Dr. William Adamas-Rappaport, an associate professor of surgery and anatomy at the UA, said the lab is important despite its newness. Preserving uncommon body parts benefits students, he said.
"If we have a young person die, their anatomy is going to be perfect," he said. "You may not get another person like that. That's going to be a huge advantage."
Adamas-Rappaport said there's a big difference between pictures and hands-on experience.
"If we show a slide of hernia versus the real thing, it'll imprint much better with the real thing," he said.
Materials come from the Willed Body Program, Lopez said. Donors have two options: traditional donation, in which they'll spend two years or more in medical education followed by the return of their ashes to family, or permanent preservation, in which their use is indefinite. Plastinates come from these donors, Lopez said, noting that details of permanent preservation are discussed at enrollment, and the donor's choice is double-checked at death with next of kin.
Some may find body donation strange, but it hasn't stopped Jillane Coots from signing up. Coots, coordinator of anatomical services at the UA's Willed Body Program, said she never considered donation before working there. She wasn't interested until she talked to families and donors about their reasons for donation.
"There's nothing more humbling than to work on a person's body knowing they came here and put themselves out there," she said. "There's nothing bigger I can offer the world in my position here than to put myself out there for those students in hopes that they learn as much as they can."
Coots was raised as a Catholic and opted for traditional donation rather than permanent preservation because of her religious beliefs. However, she said there has been no shortage of interest in plastination.
"It's for people who feel they want to continue teaching forever," she said. "They basically become part of our faculty."
Despite recent controversy around popular plastination exhibits - whose bodies cannot always be linked to willing donors - the exposure has been good for the lab, Lopez said.
People are mesmerized by plastinated hearts and lungs.

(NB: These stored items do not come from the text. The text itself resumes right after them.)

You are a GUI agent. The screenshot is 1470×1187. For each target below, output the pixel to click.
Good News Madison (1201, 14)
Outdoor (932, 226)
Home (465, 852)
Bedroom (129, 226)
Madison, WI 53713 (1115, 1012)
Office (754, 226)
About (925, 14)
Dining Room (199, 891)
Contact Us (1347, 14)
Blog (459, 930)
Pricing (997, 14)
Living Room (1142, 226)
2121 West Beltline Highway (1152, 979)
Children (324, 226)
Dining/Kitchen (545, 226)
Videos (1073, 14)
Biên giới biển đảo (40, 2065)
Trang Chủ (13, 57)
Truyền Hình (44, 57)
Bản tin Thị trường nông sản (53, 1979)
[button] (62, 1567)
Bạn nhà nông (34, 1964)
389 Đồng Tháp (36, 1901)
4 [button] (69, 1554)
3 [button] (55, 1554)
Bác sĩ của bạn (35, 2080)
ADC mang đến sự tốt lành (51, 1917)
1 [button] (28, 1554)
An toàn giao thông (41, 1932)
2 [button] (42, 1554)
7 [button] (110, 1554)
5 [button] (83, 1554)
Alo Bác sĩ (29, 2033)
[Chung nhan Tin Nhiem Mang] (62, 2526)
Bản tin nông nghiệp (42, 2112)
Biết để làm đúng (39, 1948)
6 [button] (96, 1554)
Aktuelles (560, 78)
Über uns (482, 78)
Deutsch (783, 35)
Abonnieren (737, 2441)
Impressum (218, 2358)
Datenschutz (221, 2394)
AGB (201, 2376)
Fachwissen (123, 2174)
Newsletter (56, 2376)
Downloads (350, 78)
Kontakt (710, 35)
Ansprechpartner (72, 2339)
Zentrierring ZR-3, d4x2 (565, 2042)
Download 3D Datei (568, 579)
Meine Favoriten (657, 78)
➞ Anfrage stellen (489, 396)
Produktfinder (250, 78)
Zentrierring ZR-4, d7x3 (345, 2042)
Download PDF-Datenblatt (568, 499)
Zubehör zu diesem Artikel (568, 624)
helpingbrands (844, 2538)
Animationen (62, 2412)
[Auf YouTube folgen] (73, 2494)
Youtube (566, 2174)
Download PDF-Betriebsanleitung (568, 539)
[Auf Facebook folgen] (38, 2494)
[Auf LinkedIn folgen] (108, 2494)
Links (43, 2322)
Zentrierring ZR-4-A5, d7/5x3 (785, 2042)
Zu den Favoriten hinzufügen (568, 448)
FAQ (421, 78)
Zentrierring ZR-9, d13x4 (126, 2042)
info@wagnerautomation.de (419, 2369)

The experience makes them think about their whole body, he said.
Working here isn't monotonous for Lopez, who is still intrigued by anatomy. He plays the violin and said seeing his body produce "the slightest movement" to make a single note captivates him. He hopes others feel the same after visiting his lab.
"There's a huge sense of pride knowing that you can do something few can," he said. "That response, the 'I get it now,' is magic."